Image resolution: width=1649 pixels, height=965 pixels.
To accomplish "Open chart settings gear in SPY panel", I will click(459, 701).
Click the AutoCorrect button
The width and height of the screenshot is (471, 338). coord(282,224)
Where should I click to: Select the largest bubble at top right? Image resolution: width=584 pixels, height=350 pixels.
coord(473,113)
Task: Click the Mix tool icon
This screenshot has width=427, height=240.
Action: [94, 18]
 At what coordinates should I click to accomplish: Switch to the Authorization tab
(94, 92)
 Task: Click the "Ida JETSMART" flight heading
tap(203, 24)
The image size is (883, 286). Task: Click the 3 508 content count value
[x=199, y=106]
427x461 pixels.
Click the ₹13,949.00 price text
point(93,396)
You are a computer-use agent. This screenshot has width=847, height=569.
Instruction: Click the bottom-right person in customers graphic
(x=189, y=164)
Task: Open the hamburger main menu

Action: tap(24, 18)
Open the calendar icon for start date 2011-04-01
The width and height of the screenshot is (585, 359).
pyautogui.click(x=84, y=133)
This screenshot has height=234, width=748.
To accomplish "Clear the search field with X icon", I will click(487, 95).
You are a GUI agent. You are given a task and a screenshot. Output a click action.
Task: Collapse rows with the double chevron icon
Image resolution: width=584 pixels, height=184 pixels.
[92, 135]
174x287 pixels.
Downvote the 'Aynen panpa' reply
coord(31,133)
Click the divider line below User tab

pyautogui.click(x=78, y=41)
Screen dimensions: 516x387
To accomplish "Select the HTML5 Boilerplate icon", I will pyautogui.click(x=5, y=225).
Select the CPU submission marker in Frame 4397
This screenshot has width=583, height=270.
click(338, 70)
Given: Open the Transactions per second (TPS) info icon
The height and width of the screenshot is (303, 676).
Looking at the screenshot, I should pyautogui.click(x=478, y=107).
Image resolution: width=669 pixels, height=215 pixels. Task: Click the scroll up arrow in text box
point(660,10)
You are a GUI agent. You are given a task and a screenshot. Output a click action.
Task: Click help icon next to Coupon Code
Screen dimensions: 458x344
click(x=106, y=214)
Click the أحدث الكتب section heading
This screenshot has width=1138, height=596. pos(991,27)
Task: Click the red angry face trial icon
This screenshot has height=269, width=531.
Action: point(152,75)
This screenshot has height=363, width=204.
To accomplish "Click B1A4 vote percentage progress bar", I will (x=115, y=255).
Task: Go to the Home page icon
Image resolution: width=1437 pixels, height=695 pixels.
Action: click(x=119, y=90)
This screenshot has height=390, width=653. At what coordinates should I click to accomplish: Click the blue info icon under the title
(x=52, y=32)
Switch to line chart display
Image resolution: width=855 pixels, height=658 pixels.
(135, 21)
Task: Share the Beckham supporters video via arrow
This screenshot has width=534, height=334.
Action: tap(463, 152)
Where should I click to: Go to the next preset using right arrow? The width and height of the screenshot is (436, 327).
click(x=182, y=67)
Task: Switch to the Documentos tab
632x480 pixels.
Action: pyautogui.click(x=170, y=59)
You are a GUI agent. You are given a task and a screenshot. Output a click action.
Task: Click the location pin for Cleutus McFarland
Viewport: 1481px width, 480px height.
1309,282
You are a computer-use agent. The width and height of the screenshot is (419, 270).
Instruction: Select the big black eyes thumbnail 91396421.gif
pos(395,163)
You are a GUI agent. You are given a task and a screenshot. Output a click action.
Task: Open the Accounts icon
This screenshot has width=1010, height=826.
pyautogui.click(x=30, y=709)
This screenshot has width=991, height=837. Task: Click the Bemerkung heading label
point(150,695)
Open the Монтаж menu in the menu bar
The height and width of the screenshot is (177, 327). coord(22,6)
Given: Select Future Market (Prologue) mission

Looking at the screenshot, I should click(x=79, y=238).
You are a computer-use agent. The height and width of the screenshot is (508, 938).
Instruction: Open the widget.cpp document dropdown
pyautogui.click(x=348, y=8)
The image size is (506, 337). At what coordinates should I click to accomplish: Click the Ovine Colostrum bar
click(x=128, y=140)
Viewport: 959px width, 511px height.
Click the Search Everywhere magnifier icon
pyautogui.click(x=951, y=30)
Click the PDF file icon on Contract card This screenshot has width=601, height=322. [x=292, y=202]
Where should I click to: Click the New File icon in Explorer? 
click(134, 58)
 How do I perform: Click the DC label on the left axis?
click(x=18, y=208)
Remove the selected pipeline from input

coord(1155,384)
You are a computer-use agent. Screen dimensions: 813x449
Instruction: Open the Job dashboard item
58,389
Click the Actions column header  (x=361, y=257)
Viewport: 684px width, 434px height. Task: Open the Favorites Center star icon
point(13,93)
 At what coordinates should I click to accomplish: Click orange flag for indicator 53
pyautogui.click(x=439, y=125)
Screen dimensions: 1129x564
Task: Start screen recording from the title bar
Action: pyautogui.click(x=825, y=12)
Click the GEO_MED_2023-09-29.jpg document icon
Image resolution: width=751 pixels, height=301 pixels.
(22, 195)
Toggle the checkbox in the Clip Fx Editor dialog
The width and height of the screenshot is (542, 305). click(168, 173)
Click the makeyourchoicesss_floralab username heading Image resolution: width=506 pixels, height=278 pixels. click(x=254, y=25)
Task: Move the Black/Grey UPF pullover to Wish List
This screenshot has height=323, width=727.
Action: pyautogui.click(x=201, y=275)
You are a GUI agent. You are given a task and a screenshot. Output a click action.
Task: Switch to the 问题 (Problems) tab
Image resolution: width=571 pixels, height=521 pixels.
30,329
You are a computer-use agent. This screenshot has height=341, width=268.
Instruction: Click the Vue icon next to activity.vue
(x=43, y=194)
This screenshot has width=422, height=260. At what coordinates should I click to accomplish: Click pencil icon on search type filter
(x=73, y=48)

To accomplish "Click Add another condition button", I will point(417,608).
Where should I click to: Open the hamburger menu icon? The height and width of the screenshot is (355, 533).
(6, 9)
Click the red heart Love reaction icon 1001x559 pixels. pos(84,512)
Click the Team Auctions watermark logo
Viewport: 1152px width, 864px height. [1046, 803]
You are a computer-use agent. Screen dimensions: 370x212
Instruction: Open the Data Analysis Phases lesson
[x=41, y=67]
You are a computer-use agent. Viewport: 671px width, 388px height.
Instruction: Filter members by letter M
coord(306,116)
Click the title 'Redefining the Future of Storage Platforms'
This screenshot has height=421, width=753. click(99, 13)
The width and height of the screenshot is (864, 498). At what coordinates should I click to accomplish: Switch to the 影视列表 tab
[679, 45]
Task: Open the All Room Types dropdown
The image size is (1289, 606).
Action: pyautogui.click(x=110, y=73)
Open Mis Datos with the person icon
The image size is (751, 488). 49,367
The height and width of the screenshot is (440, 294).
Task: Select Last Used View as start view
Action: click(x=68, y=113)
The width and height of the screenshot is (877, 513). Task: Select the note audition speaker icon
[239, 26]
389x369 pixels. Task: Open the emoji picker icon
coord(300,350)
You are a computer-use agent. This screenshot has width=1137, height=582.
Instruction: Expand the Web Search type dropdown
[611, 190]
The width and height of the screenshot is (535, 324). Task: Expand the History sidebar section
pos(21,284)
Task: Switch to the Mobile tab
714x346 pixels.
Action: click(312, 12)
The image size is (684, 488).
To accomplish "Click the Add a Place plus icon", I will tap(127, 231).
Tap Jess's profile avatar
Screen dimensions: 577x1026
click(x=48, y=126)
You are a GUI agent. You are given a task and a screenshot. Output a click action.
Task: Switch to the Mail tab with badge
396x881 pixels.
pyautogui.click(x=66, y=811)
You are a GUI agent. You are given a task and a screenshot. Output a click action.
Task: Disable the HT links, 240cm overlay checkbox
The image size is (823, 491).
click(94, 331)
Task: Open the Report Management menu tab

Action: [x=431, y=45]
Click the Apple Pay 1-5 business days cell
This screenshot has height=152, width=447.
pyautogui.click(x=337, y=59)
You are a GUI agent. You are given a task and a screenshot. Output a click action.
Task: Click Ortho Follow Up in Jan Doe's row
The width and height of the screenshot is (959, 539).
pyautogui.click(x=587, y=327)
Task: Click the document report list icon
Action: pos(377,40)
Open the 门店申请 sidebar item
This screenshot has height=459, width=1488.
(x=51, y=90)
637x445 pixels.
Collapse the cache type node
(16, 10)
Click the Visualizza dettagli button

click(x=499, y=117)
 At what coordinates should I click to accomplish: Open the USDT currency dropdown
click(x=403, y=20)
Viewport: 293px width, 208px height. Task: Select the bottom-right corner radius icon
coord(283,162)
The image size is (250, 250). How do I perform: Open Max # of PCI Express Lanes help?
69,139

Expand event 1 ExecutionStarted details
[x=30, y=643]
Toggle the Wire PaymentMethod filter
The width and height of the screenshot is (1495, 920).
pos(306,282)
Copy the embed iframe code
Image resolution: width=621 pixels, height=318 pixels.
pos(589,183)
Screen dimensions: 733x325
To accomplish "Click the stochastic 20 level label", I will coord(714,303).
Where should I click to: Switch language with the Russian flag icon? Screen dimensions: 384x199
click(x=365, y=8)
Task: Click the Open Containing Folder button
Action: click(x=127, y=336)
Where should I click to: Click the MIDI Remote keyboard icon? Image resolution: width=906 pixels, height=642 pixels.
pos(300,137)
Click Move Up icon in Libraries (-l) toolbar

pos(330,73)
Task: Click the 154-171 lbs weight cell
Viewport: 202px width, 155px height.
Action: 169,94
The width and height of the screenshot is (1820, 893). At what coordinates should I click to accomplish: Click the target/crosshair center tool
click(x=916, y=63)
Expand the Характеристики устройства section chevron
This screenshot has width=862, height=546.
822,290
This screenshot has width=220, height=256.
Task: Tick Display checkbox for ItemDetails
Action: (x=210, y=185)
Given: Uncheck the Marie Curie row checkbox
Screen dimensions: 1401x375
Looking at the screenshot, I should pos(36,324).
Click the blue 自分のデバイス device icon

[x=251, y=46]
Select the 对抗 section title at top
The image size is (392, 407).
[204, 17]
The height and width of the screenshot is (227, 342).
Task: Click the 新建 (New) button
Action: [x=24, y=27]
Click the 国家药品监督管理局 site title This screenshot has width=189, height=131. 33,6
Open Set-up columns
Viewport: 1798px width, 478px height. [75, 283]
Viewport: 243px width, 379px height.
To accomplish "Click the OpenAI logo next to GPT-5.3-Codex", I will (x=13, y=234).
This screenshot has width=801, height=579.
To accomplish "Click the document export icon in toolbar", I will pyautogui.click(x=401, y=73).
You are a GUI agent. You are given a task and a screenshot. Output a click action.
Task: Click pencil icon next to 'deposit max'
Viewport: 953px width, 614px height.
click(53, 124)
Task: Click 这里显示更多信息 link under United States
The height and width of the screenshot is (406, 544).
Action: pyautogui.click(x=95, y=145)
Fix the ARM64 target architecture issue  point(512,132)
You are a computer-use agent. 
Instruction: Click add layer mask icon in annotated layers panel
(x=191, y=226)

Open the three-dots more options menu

WORK ORDER: Go to the line in the material above that contains "the Authorization tab" and copy exactly from there through the line that contains "This screenshot has height=234, width=748.", stopping after it.

ANSWER SPACE:
 At what coordinates should I click to accomplish: Switch to the Authorization tab
(94, 92)
 Task: Click the "Ida JETSMART" flight heading
tap(203, 24)
The image size is (883, 286). Task: Click the 3 508 content count value
[x=199, y=106]
427x461 pixels.
Click the ₹13,949.00 price text
point(93,396)
You are a computer-use agent. This screenshot has width=847, height=569.
Instruction: Click the bottom-right person in customers graphic
(x=189, y=164)
Task: Open the hamburger main menu

Action: tap(24, 18)
Open the calendar icon for start date 2011-04-01
The width and height of the screenshot is (585, 359).
pyautogui.click(x=84, y=133)
This screenshot has height=234, width=748.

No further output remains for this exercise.